BUSTING THROUGH THE ​“AFFIRMATION TRAP”

The UAW’s strike this year was a notable shift in strategy for the union, back to a militancy that challenges management’s control over the work process and products. In the ​“Treaty of Detroit,” the landmark contract that the UAW won from General Motors in 1950, the union made a major decision not to contest so-called management rights. The union restricted its struggles to the size of its slice of the proceeds of workers’ labor, rather than fighting to control the workplace itself. The fight for shorter hours was one of many issues that fell by the wayside in this all-too-brief period of detente.

Fain didn’t directly take aim at the Treaty of Detroit when we spoke, but he did note the philosophy of ​“working together” with management had been a failure: ​“It’s a way for the company to make workers think they care about them. And meanwhile, they continue to cut jobs and make life harder on the workers.”

There are far fewer members in the UAW than there were at the height of its power, and more UAW members who aren’t autoworkers at all — the union represents, for example, 48,000 graduate workers and other academics in the University of California system. But the union’s strategy this year was designed to make the most of smaller numbers, holding a rolling strike across the Big Three, taking workers at facilities out on a schedule designed to maximize impact and respond to offers at the bargaining table.

It was a gamble that required more than just militancy to succeed. In order for the ​“Stand-Up Strike” to work, the union had to find a way around what Joshua Clover, in his book Riot. Strike. Riot., calls the ​“affirmation trap” — when organized labor ​“is locked into the position of affirming its own exploitation under the guise of survival.”

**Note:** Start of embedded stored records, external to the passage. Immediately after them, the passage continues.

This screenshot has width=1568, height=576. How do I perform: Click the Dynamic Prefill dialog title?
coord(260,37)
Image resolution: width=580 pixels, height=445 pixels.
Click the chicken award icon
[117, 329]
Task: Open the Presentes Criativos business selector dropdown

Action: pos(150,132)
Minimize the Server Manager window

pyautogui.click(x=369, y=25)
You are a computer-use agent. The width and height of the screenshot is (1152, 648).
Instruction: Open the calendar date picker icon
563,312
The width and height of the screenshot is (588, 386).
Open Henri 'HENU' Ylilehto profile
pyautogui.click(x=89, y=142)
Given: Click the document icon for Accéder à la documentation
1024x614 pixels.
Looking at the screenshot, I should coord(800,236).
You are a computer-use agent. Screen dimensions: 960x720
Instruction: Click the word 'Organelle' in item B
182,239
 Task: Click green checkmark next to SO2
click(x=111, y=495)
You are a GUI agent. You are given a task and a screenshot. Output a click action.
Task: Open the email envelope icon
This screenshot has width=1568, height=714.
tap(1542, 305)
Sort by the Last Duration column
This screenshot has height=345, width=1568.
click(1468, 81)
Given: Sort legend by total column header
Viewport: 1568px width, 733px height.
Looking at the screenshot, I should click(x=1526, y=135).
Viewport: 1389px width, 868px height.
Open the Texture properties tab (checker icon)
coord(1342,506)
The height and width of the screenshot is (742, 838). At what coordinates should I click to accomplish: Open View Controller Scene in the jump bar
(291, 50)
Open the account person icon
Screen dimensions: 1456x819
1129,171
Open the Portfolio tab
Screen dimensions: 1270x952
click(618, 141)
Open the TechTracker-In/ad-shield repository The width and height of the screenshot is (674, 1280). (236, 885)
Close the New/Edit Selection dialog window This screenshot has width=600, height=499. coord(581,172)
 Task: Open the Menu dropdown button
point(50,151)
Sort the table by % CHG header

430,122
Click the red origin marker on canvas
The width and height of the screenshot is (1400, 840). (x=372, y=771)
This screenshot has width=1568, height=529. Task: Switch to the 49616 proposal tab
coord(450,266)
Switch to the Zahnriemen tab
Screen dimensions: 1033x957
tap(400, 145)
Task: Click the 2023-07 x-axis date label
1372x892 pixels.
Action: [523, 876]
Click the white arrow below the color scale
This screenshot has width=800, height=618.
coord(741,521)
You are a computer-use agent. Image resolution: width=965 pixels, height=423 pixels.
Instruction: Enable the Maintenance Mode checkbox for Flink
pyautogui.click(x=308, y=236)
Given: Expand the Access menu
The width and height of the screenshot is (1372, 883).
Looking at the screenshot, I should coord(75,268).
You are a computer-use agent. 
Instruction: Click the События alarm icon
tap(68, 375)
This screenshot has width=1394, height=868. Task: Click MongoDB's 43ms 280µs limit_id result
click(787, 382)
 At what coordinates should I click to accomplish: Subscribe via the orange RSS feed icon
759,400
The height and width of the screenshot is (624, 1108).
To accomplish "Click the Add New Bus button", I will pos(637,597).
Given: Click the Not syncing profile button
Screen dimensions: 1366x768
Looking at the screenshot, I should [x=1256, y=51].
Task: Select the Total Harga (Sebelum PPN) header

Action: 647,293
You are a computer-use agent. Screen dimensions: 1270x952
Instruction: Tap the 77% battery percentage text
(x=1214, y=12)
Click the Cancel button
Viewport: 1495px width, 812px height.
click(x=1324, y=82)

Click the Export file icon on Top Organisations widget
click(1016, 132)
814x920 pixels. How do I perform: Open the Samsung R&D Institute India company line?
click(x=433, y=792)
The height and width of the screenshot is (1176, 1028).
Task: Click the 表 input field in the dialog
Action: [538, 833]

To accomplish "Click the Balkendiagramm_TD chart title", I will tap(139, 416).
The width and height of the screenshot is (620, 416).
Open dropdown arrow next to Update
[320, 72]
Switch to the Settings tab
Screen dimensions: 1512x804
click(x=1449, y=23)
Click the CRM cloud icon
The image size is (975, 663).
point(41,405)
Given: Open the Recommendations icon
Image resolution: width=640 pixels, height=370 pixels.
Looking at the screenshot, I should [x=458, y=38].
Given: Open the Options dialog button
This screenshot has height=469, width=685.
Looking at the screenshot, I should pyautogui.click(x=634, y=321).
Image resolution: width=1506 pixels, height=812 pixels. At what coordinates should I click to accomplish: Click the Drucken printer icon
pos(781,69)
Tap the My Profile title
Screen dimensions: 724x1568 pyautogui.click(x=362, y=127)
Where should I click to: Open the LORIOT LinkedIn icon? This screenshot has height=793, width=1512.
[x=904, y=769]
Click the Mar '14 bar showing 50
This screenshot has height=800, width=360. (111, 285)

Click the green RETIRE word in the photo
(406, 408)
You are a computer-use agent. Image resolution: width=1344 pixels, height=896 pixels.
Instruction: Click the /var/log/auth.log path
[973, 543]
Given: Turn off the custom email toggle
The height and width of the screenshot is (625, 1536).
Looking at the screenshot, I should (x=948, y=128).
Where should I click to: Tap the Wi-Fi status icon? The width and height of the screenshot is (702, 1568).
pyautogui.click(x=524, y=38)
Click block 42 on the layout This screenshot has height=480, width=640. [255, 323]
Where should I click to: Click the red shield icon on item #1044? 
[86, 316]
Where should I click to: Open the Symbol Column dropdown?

The trap is a side effect of deindustrialization under the philosophy of cooperation with management. When companies want to shut plants down anyway, the strike has less power: How do you strike to keep a plant going? Without the leverage that the strike provides, workers end up begging for their jobs and making concessions. But bringing the shorter workweek back into the discussion changes the equation: Rather than importuning the boss to keep everything the same, the shorter workweek reopens the question of workers’ value outside of the plant, suggesting that ​“less work” might be a goal that workers could embrace too, as long as they get a say in how that work is divided. And rolling strikes concentrated the workers’ power right where and when it would hurt the most. (As a side effect, the UAW did manage to keep a plant open, the Belvidere plant in Illinois, and won the right to strike against future plant closures.)


Fain shrugged off the Ford CEO’s suggestion that a shorter workweek would cause more plant closures: ​“They’re not going to close a plant because we want a 32-hour workweek. They’re not going to close a plant because we bargained a good contract. They’re going to close the plant because some greedy son of a bitch at the top wants more and they want to do it to somebody else, and they want to exploit them for even less.”

There’s also, of course, the question of technology: Can companies, in fact, replace workers with robots or ChatGPT? This past year was the year that artificial intelligence hype hit the mainstream, but working people across industries have been fighting against the machine since the era of the Luddites. Dimondstein recalled his early days in the postal service, with the introduction of automated equipment like barcodes for sorting mail: ​“I was on a machine of about 18 to 20 people, a mechanized piece of equipment called the letter-sorting machine. And we were replaced by optical character readers where two people could sort at least as much mail, if not more mail, as the 18 or 20 of us.”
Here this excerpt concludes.